ACTION ITEM: Give back every record exactly.

Source data
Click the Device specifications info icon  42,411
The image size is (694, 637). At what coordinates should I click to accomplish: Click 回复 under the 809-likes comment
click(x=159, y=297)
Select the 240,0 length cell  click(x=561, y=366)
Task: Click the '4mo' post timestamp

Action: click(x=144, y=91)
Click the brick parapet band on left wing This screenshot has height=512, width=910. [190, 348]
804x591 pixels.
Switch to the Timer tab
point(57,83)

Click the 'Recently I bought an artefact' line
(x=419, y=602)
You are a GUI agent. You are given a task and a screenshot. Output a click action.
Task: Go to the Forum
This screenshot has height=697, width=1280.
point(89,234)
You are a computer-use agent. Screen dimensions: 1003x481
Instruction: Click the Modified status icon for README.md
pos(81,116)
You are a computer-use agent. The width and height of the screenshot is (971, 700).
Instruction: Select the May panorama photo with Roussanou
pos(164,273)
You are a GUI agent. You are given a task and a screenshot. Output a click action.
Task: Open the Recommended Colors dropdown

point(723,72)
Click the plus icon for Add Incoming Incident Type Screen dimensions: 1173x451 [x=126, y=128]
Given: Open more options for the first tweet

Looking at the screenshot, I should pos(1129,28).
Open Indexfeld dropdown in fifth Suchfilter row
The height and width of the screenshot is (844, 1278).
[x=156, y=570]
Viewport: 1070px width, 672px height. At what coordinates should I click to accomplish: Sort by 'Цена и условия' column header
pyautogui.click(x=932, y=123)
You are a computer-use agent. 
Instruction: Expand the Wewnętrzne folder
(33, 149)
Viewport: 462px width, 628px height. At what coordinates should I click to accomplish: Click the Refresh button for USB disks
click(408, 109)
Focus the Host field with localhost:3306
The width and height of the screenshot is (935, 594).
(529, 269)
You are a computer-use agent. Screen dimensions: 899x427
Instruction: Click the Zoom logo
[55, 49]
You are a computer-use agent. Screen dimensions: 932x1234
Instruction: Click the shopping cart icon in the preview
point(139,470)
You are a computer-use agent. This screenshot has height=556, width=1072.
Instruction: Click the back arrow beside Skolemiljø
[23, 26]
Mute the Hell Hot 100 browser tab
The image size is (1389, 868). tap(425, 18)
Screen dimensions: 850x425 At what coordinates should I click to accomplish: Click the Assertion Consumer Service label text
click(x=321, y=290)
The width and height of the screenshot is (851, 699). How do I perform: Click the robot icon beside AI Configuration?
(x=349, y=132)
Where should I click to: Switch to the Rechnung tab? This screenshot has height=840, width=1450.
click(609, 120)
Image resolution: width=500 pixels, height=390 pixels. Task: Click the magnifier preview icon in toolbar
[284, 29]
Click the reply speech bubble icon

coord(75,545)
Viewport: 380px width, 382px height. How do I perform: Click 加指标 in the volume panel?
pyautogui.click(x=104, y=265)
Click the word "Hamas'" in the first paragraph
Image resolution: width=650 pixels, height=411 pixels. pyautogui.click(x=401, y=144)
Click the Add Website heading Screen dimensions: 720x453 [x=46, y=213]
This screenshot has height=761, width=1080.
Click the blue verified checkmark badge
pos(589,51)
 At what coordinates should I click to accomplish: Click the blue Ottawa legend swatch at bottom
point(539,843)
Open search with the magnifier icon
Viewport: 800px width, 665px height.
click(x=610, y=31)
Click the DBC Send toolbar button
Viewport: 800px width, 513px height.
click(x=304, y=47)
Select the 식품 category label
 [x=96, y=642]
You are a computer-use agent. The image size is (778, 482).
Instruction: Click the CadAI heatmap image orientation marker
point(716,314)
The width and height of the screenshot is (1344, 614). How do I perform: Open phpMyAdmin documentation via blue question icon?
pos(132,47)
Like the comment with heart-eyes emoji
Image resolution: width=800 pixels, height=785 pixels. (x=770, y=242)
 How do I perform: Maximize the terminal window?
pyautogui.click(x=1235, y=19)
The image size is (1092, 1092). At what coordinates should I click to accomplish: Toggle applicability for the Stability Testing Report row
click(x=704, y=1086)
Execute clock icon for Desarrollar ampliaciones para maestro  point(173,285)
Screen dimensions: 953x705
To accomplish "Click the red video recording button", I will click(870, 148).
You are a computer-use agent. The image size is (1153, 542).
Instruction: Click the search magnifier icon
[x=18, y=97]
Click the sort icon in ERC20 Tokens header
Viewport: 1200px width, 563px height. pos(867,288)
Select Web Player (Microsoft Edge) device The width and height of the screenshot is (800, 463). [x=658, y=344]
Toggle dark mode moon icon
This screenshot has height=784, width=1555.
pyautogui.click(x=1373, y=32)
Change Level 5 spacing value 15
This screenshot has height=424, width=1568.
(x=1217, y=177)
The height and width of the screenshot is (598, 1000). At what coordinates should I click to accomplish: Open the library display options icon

COMPLETED TASK:
Click the Device specifications info icon  42,411
The image size is (694, 637). At what coordinates should I click to accomplish: Click 回复 under the 809-likes comment
click(x=159, y=297)
Select the 240,0 length cell  click(x=561, y=366)
Task: Click the '4mo' post timestamp

Action: click(x=144, y=91)
Click the brick parapet band on left wing This screenshot has height=512, width=910. [190, 348]
804x591 pixels.
Switch to the Timer tab
point(57,83)

Click the 'Recently I bought an artefact' line
(x=419, y=602)
You are a GUI agent. You are given a task and a screenshot. Output a click action.
Task: Go to the Forum
This screenshot has height=697, width=1280.
point(89,234)
You are a computer-use agent. Screen dimensions: 1003x481
Instruction: Click the Modified status icon for README.md
pos(81,116)
You are a computer-use agent. The width and height of the screenshot is (971, 700).
Instruction: Select the May panorama photo with Roussanou
pos(164,273)
You are a GUI agent. You are given a task and a screenshot. Output a click action.
Task: Open the Recommended Colors dropdown

point(723,72)
Click the plus icon for Add Incoming Incident Type Screen dimensions: 1173x451 [x=126, y=128]
Given: Open more options for the first tweet

Looking at the screenshot, I should pos(1129,28).
Open Indexfeld dropdown in fifth Suchfilter row
The height and width of the screenshot is (844, 1278).
[x=156, y=570]
Viewport: 1070px width, 672px height. At what coordinates should I click to accomplish: Sort by 'Цена и условия' column header
pyautogui.click(x=932, y=123)
You are a computer-use agent. 
Instruction: Expand the Wewnętrzne folder
(33, 149)
Viewport: 462px width, 628px height. At what coordinates should I click to accomplish: Click the Refresh button for USB disks
click(408, 109)
Focus the Host field with localhost:3306
The width and height of the screenshot is (935, 594).
(529, 269)
You are a computer-use agent. Screen dimensions: 899x427
Instruction: Click the Zoom logo
[55, 49]
You are a computer-use agent. Screen dimensions: 932x1234
Instruction: Click the shopping cart icon in the preview
point(139,470)
You are a computer-use agent. This screenshot has height=556, width=1072.
Instruction: Click the back arrow beside Skolemiljø
[23, 26]
Mute the Hell Hot 100 browser tab
The image size is (1389, 868). tap(425, 18)
Screen dimensions: 850x425 At what coordinates should I click to accomplish: Click the Assertion Consumer Service label text
click(x=321, y=290)
The width and height of the screenshot is (851, 699). How do I perform: Click the robot icon beside AI Configuration?
(x=349, y=132)
Where should I click to: Switch to the Rechnung tab? This screenshot has height=840, width=1450.
click(609, 120)
Image resolution: width=500 pixels, height=390 pixels. Task: Click the magnifier preview icon in toolbar
[284, 29]
Click the reply speech bubble icon

coord(75,545)
Viewport: 380px width, 382px height. How do I perform: Click 加指标 in the volume panel?
pyautogui.click(x=104, y=265)
Click the word "Hamas'" in the first paragraph
Image resolution: width=650 pixels, height=411 pixels. pyautogui.click(x=401, y=144)
Click the Add Website heading Screen dimensions: 720x453 [x=46, y=213]
This screenshot has height=761, width=1080.
Click the blue verified checkmark badge
pos(589,51)
 At what coordinates should I click to accomplish: Click the blue Ottawa legend swatch at bottom
point(539,843)
Open search with the magnifier icon
Viewport: 800px width, 665px height.
click(x=610, y=31)
Click the DBC Send toolbar button
Viewport: 800px width, 513px height.
click(x=304, y=47)
Select the 식품 category label
 [x=96, y=642]
You are a computer-use agent. The image size is (778, 482).
Instruction: Click the CadAI heatmap image orientation marker
point(716,314)
The width and height of the screenshot is (1344, 614). How do I perform: Open phpMyAdmin documentation via blue question icon?
pos(132,47)
Like the comment with heart-eyes emoji
Image resolution: width=800 pixels, height=785 pixels. (x=770, y=242)
 How do I perform: Maximize the terminal window?
pyautogui.click(x=1235, y=19)
The image size is (1092, 1092). At what coordinates should I click to accomplish: Toggle applicability for the Stability Testing Report row
click(x=704, y=1086)
Execute clock icon for Desarrollar ampliaciones para maestro  point(173,285)
Screen dimensions: 953x705
To accomplish "Click the red video recording button", I will click(870, 148).
You are a computer-use agent. The image size is (1153, 542).
Instruction: Click the search magnifier icon
[x=18, y=97]
Click the sort icon in ERC20 Tokens header
Viewport: 1200px width, 563px height. pos(867,288)
Select Web Player (Microsoft Edge) device The width and height of the screenshot is (800, 463). [x=658, y=344]
Toggle dark mode moon icon
This screenshot has height=784, width=1555.
pyautogui.click(x=1373, y=32)
Change Level 5 spacing value 15
This screenshot has height=424, width=1568.
(x=1217, y=177)
The height and width of the screenshot is (598, 1000). At what coordinates should I click to accomplish: Open the library display options icon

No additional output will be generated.